Data is powerful. It is potent when used with advanced artificial intelligence (AI) technologies that continually gather and evaluate information and provide insightful learning and predictive assessment. Instead of relying on anecdotal and remembered information, lawyers can use data and AI to make more refined judgments that benefit the people they represent and their practice. Together, data and AI can serve as invaluable tools for lawyers constantly weighing the risks and opportunities of different cases. Here are just a few ways data and AI can Drastically change your strategy and how you make decisions.

How to Connect with More Clients

Repeat business is challenging for personal injury lawyers and others representing clients for specific cases. You must constantly seek out new clients with valid claims who need your expertise. Finding these clients is very time-consuming and expensive, producing mixed returns. While referrals and advertising are critical supplemental methods for bringing in new business, they don’t consistently deliver results. New marketing technologies tap into data pools and use AI to analyze that data. The combination makes it faster and easier for individuals with potential clients to assess the validity of their claims and connect with the right lawyer for their needs. The result is improving the experience for consumers, allowing lawyers to spend less time searching for clients and new cases and more time servicing their existing ones.

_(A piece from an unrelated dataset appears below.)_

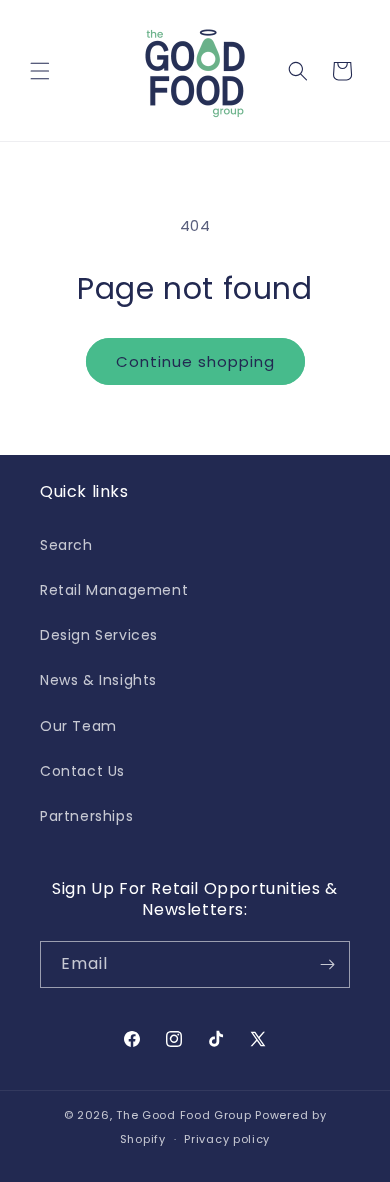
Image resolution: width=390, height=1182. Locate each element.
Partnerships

56% of law firms believe AI will become mainstream in law practices within the next five years.

 

How to Run Your Business More Efficiently and Effectively

At small firms and solo practices, resources are often in short supply. They are devoted to your existing cases, and your attention focuses on the details of those and your strategies for winning them in court. With the correct data at your disposal, you can expand your perspective and get a broader overview that reveals what’s working well and what needs to be improved. You can track and assess the variables in each case. What is most likely to drive an optimal result, your firm’s productivity and employee outputs in managing those variables, and the overall case results. These assessments can help you make essential decisions about staffing and allocation of resources each day to your cases and maximize your time and money for the betterment of your clients.

How to Determine Which Cases to Pursue

All lawyers rely on the experience and expertise they have amassed over time to estimate what cases to bring in and what time to spend building those cases. Data and AI can make this process more efficient and accurate. For example, emerging analytics technology can analyze data from court dockets to predict the likelihood of success of a case with specific key liability facts and injures and the expected return if the case is managed properly. With the ability to instantly see relevant drivers of case outcomes, you can make more informed decisions on your intake of cases and the budgets for those cases. This will help you better manage the human and financial resources you will need at the start to see those cases through to successful resolution.

How to Hone Your Legal Strategy

Instead of waiting to see how a case develops over time, lawyers can be much more purposeful in their approach. Data and AI tools provide vital guidance on what specific litigation steps are necessary to achieve a successful result. Using data points from past case law, win and loss rates and trends, and patterns in a judge’s history can all help you craft an approach for your cases that improves your chances of winning most efficiently and economically. This, in turn, allows you to provide better service to your clients. You can give solid evidence of why it does or does not make sense to take specific actions in pursuit of their case and the benefits that can result.

The Bottom Line

The use of data and AI technology are rapidly gaining momentum in the legal industry. According to a 2019 Thomson Reuters survey, 40% of large law firms already use such tools, and 56% believe AI will become mainstream in law practices within the next five years. Midsize and smaller firms have been adopting these technologies at a slower rate – but they are adopting. That same survey found that 23% of midsize firms (those employing 11 to 179 lawyers) and 10% of small firms are currently using AI tools to bolster their business. As more and more firms bring data and AI into play, those who don’t do so may find themselves at a severe competitive disadvantage.